Rising inflation in January, the potential added pressure from tariffs, and ongoing volatility create a strong backdrop for gold price appreciation this year. The precious metal currently makes up the largest holding in the actively managed Neuberger Berman Commodity Strategy ETF (NBCM) as of mid-February.
Last year’s dynamic inflation and rate environment resulted in a 26% appreciation in gold prices, reported Forbes, as investors flocked to the safe-haven precious metal. Prices continued to make significant gains in the opening months of 2025. Gold climbed to $2,950 per troy ounce in trading on Tuesday after notching record highs last week. As the precious metal flirts with the key $3,000 psychological threshold, ongoing macroeconomic risks create the potential for further tailwinds for gold prices this year.
“Gold is trading at an all-time high.

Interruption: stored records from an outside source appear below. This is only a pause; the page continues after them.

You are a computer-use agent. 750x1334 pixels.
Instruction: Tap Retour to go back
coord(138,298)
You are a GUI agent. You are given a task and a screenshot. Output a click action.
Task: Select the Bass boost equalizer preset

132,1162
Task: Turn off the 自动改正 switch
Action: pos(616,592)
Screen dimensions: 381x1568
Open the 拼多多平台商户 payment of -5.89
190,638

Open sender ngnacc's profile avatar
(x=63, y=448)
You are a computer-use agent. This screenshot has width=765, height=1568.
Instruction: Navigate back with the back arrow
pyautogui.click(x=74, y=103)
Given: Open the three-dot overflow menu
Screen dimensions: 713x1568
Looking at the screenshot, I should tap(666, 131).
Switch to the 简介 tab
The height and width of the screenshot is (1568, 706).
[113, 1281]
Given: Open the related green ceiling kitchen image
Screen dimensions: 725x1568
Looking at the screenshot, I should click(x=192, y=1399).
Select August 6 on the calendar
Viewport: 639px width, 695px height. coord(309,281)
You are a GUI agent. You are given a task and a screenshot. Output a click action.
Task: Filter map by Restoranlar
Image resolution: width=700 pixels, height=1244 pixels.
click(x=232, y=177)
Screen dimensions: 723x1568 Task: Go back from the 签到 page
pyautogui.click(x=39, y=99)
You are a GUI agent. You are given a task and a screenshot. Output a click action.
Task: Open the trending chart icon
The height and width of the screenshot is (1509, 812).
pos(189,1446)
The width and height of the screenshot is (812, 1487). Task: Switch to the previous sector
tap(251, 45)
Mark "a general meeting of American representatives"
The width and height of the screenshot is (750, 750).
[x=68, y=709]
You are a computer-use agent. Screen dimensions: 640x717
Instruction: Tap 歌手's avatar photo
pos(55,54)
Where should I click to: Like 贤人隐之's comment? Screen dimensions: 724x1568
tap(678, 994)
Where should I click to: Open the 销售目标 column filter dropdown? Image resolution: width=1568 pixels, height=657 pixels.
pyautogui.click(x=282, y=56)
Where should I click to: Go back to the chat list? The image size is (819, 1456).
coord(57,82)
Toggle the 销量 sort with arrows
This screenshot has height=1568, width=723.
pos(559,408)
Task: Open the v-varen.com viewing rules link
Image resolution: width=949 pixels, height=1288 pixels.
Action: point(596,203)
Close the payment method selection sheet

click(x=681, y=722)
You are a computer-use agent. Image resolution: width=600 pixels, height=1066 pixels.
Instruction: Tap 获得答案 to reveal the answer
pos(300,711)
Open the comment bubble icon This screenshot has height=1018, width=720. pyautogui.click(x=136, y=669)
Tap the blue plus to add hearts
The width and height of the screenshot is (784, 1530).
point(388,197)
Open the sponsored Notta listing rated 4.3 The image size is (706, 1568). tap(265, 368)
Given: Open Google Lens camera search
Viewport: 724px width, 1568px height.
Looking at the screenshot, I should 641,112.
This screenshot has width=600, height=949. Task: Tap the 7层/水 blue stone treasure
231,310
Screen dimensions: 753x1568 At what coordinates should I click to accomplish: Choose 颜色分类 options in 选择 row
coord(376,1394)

Surveys suggest that even longer-term consumer inflation expectations are stuck above 3%, and market inflation expectations are creeping upward,” Jeff Blazek, co-CIO, multi-asset strategies and Erik Knutzen, CFA, Co-CIO, multi-asset strategies at NB explained in the firm’s CIO Weekly Perspectives. “Most prominently, seemingly every commentator worries about the inflationary impact of tariffs.”
The threat of climbing inflation and the potential for interest rate hikes instead of cuts this year could lead to further market volatility. It’s an environment where safe havens, such as gold, generally hold great appeal for investors and banks alike. Many central banks also continue to buy gold, driving consistent demand and the potential for further pricing pressures.